Emerging therapeutic frontiers in cancer: insights into posttranslational modifications of PD-1/PD-L1 and regulatory pathways

Abstract

The interaction between programmed cell death ligand 1 (PD-L1), which is expressed on the surface of tumor cells, and programmed cell death 1 (PD-1), which is expressed on T cells, impedes the effective activation of tumor antigen-specific T cells, resulting in the evasion of tumor cells from immune-mediated killing. Blocking the PD-1/PD-L1 signaling pathway has been shown to be effective in preventing tumor immune evasion.
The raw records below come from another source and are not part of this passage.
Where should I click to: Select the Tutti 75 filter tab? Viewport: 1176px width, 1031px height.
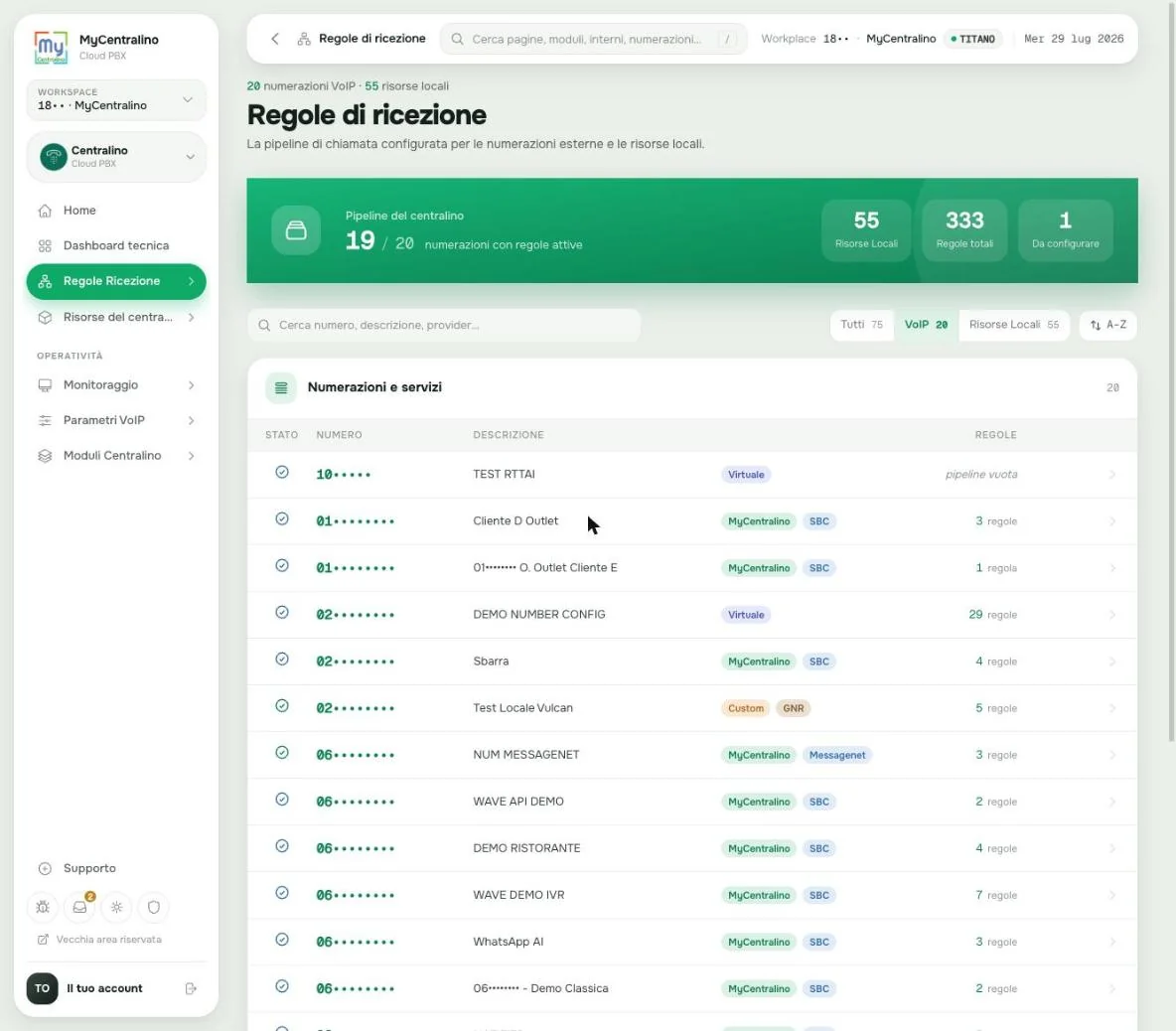point(861,325)
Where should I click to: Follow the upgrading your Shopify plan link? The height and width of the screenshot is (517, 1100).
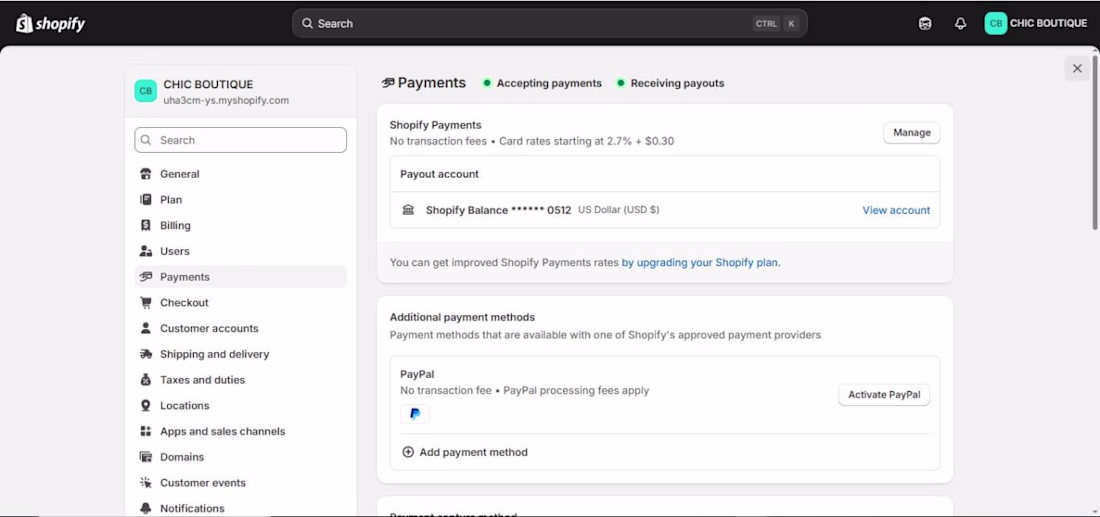(x=700, y=263)
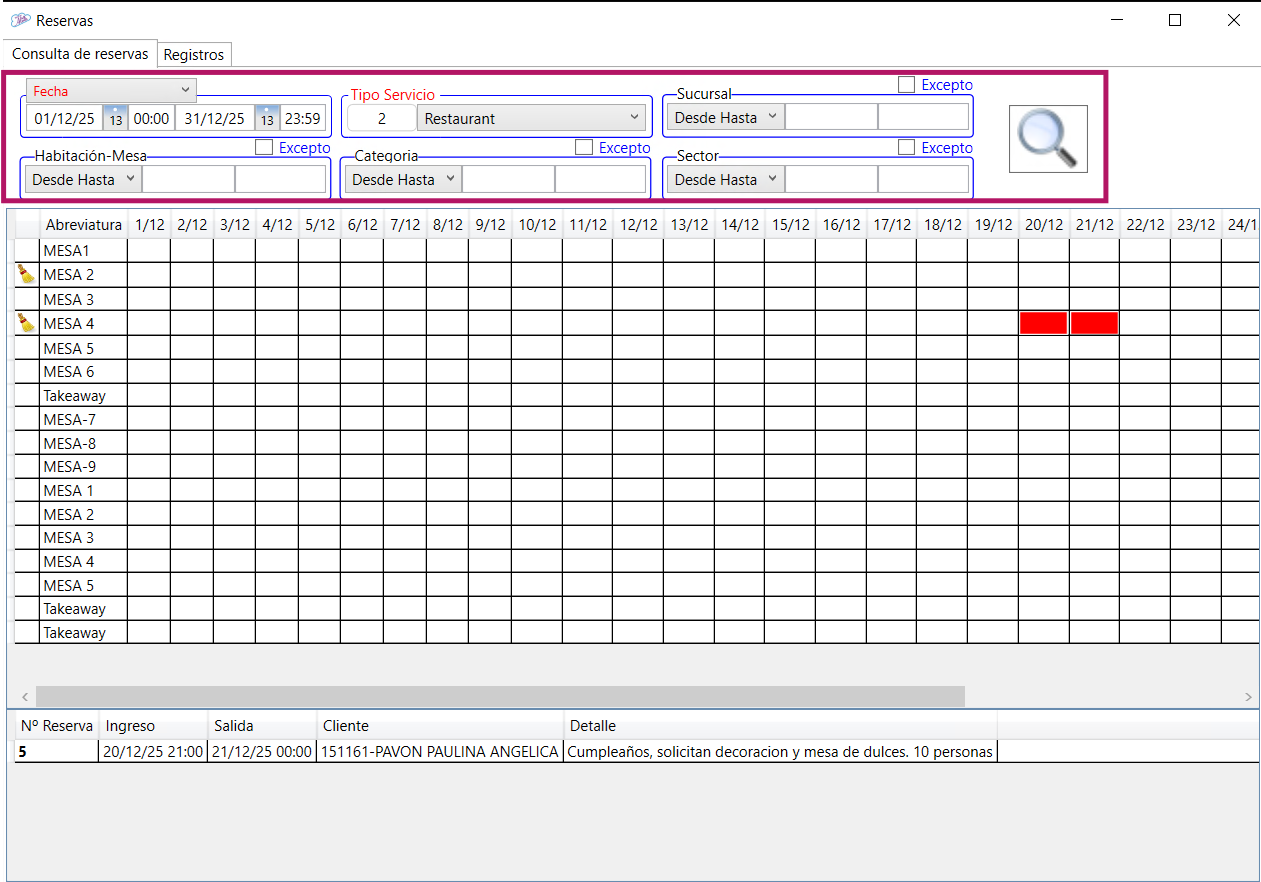
Task: Select the Consulta de reservas tab
Action: pos(80,54)

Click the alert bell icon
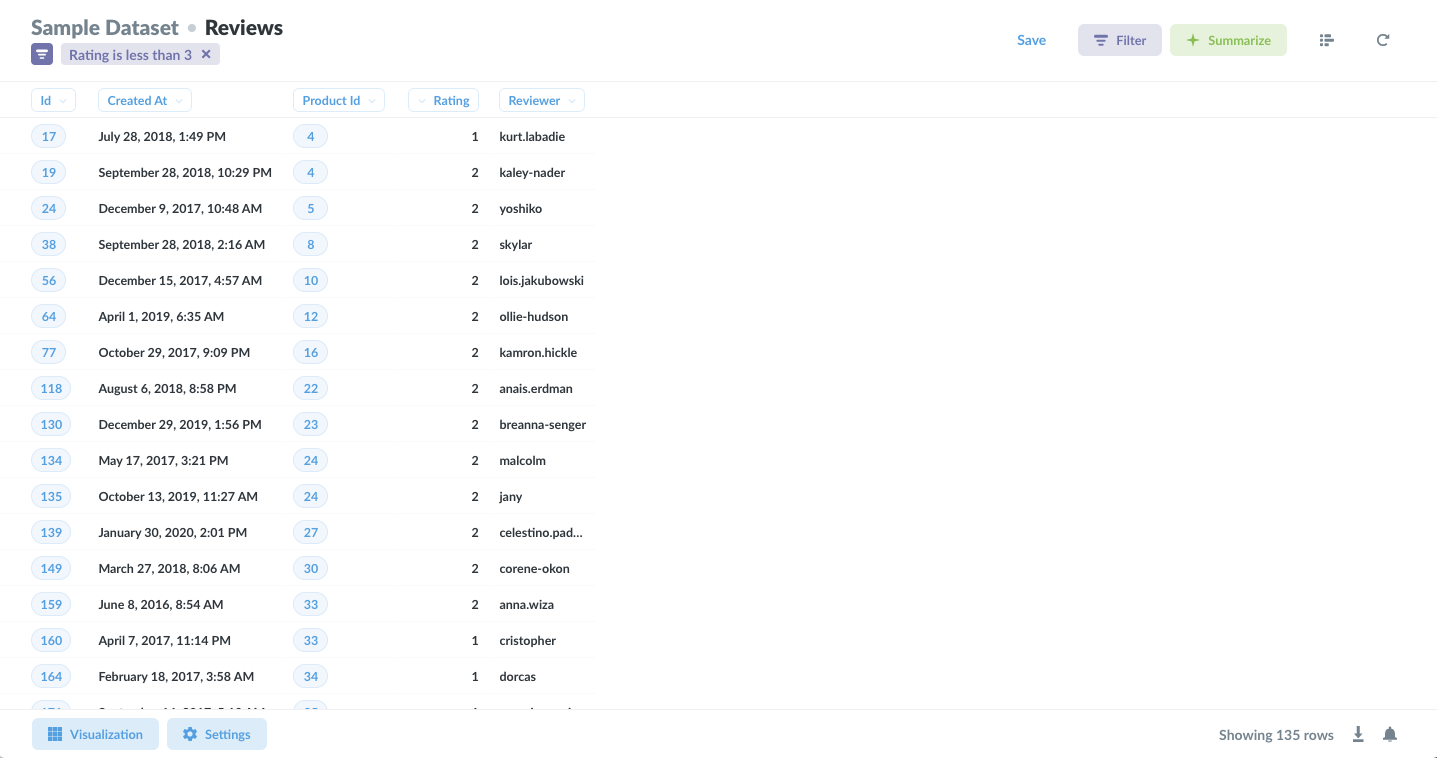coord(1390,735)
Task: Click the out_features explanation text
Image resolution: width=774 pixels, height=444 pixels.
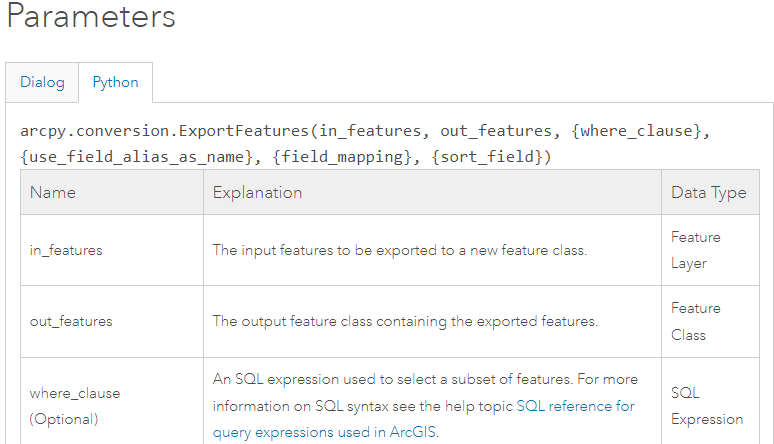Action: [x=405, y=322]
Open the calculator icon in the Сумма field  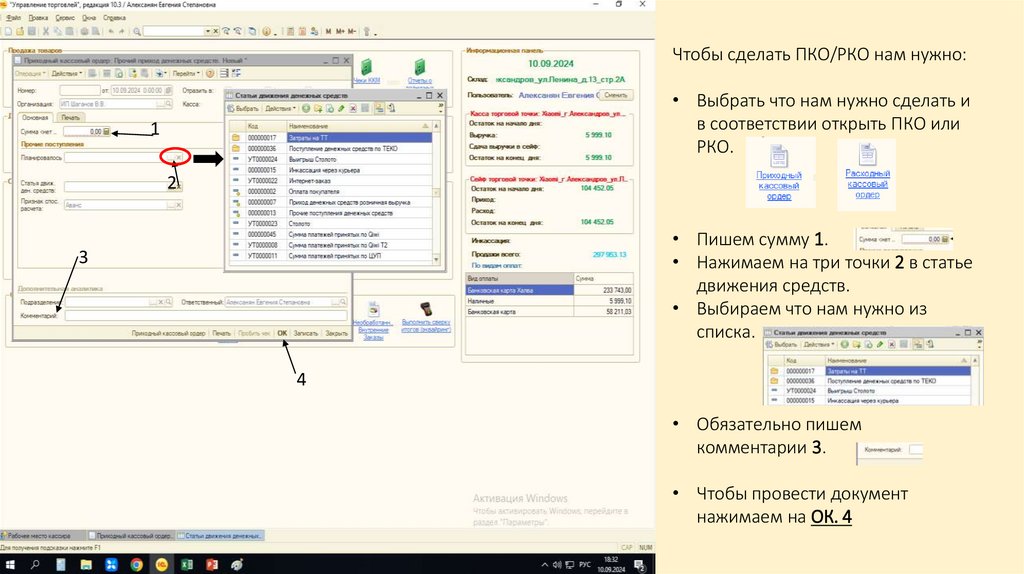pyautogui.click(x=107, y=131)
PD-1/PD-L1 blocking antibodies have garnered significant attention in recent years within the field of tumor treatments, given the aforementioned mechanism. Furthermore, clinical research has substantiated the efficacy and safety of this immunotherapy across various tumors, offering renewed optimism for patients. However, challenges persist in anti-PD-1/PD-L1 therapies, marked by limited indications and the emergence of drug resistance. Consequently, identifying additional regulatory pathways and molecules associated with PD-1/PD-L1 and implementing judicious combined treatments are imperative for addressing the intricacies of tumor immune mechanisms. This review briefly outlines the structure of the PD-1/PD-L1 molecule, emphasizing the posttranslational modification regulatory mechanisms and related targets. Additionally, a comprehensive overview on the clinical research landscape concerning PD-1/PD-L1 post-translational modifications combined with PD-1/PD-L1 blocking antibodies to enhance outcomes for a broader spectrum of patients is presented based on foundational research.